The Washington Redskins can officially put the 2017 season behind them. But the work continues behind the scenes for Coach Jay Gruden.

A day after his players cleaned out their lockers and stuffed belongings into garbage bags, it was Gruden's turn to dissect the many shortcomings of their 7-9 season.

"Any time you're standing up here and the playoffs are going on and you're not a part of it, you're disappointed," he said, adding that the coaching staff is in "evaluation mode," studying the roster before it turns its attention to self-critiquing.

Aside from announcing that Kevin O'Connell will remain his quarterback coach and passing game coordinator — rather than leave to join Chip Kelly and UCLA's staff, as had previously been reported — Gruden had no concrete answers about several key positions, including quarterback. And his tepid assessment of Kirk Cousins's 2017 campaign didn't go unnoticed.

"When you're 7-9, it's hard to say, 'Wow, this guy was really outstanding,'" Gruden said, before highlighting Ryan Kerrigan, Trent Williams and Brandon Scherff as Pro Bowl honorees who "jump out."

"Kirk had his flashes where he was really good."

In his third season as the full-time starter, Cousins threw for 4,093 yards and 27 touchdowns with 13 interceptions. But it's unclear whether the 29-year-old will choose to leave in free agency or whether the Redskins will keep him under their control courtesy of a third consecutive franchise tag.

"He's a very, very good quarterback, without a doubt," Gruden said. "But as far as getting us over the hump from 7-9 to winning the division with all the injuries we had, I think he competed and did some good things."

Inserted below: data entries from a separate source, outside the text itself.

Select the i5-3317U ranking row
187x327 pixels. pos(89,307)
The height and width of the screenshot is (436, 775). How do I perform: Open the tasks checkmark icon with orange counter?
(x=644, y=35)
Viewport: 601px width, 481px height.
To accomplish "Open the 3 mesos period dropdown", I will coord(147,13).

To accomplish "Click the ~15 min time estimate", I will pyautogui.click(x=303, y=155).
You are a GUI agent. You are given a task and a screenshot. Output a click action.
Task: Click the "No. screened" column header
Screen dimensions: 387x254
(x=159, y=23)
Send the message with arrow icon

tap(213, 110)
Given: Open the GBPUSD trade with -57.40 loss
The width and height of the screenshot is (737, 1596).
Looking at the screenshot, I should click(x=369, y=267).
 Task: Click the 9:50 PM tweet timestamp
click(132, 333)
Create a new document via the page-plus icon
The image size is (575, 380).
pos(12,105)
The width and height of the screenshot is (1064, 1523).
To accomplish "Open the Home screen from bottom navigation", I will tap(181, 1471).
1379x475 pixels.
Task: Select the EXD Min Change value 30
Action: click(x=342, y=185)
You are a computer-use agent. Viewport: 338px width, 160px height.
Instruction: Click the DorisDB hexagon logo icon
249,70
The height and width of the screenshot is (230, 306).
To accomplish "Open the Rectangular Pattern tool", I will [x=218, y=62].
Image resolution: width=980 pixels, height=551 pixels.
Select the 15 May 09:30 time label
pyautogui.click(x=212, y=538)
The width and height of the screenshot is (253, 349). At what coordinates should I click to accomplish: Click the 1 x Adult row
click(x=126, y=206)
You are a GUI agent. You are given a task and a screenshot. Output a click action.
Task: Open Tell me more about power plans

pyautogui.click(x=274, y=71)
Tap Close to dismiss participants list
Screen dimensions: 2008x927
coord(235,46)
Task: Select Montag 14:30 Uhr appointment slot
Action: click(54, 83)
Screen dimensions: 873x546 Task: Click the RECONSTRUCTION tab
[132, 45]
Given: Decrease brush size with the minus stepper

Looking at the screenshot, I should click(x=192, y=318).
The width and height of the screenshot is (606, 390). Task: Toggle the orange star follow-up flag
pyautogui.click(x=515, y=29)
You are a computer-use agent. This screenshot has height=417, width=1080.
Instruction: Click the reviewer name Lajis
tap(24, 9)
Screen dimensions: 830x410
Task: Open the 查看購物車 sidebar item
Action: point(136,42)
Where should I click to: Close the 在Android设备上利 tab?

Gruden said he doesn't know "the exact schedule" of the Cousins contract talks or whether the front office has had any contact with the quarterback yet. But despite the uncertainty at their most important position, Gruden said the Redskins "have to" plan for the future. "Whether he's here or not, we have to figure out ways that we're going to make this team better," said Gruden, whose team has taken a step back in the win-loss column in recent years, finishing 9-7 in 2015, 8-7-1 in 2016 and now 7-9. "In order to make the team better, obviously, we have to look at each individual position and target the guys we want and do the best we can to get the guys here. There's no guarantee that they're going to sign here anyway, so we still have to have Plan A, Plan B, Plan C, Plan D."

The organization must also address the question mark at running back, first by determining whether that player is already on the roster. "We have about 30 of them. I hope so," Gruden joked.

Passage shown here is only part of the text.